Omitting all images, transcribe the entries word for word.

::::::::

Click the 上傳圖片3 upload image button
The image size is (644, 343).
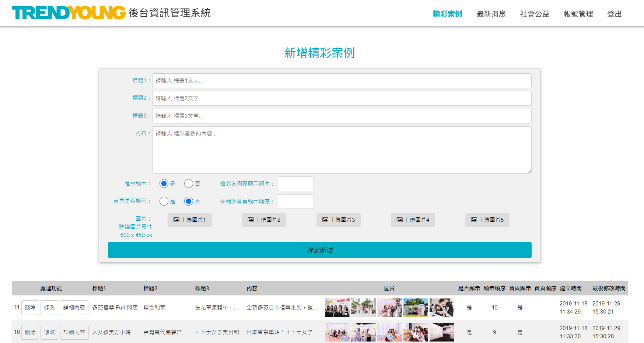click(x=338, y=220)
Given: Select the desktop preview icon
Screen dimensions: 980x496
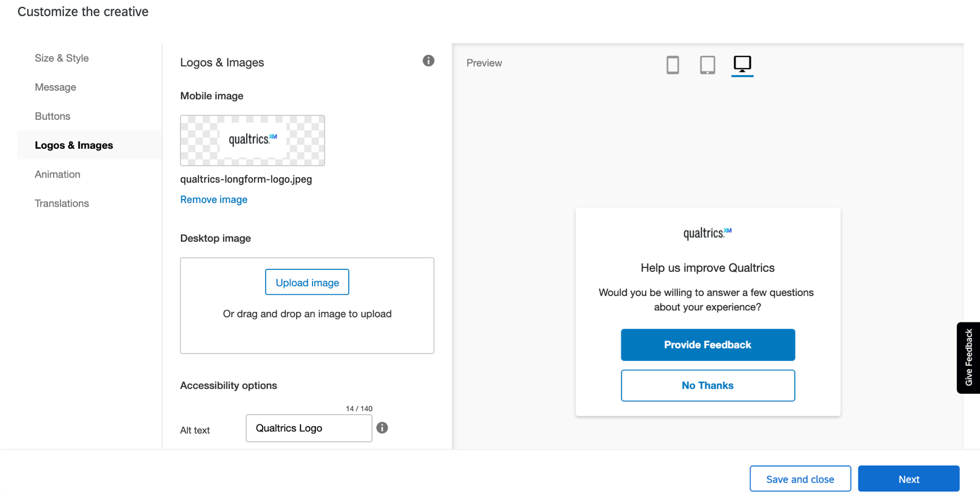Looking at the screenshot, I should point(742,64).
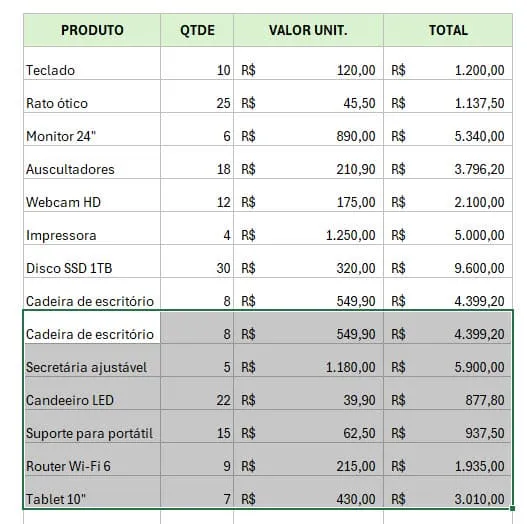Click the fill handle at selection corner
Screen dimensions: 527x524
point(512,509)
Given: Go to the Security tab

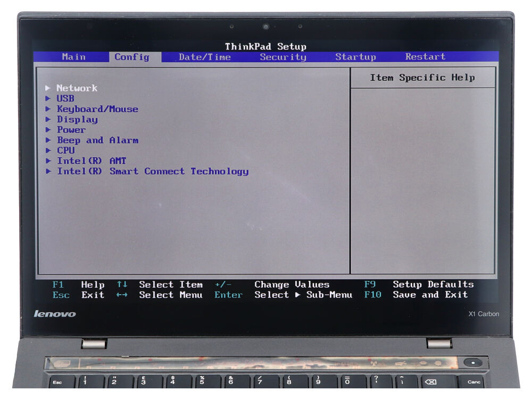Looking at the screenshot, I should pos(283,57).
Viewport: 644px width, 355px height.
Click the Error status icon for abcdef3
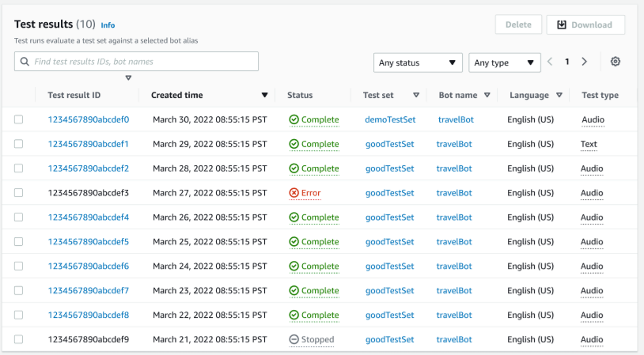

::::::::

**FINISHED TASK**
Click the 上傳圖片3 upload image button
The image size is (644, 343).
click(x=338, y=220)
Given: Select the desktop preview icon
Screen dimensions: 980x496
Looking at the screenshot, I should point(742,64).
Click the fill handle at selection corner
Screen dimensions: 527x524
point(512,509)
Given: Go to the Security tab

Looking at the screenshot, I should pos(283,57).
Viewport: 644px width, 355px height.
Click the Error status icon for abcdef3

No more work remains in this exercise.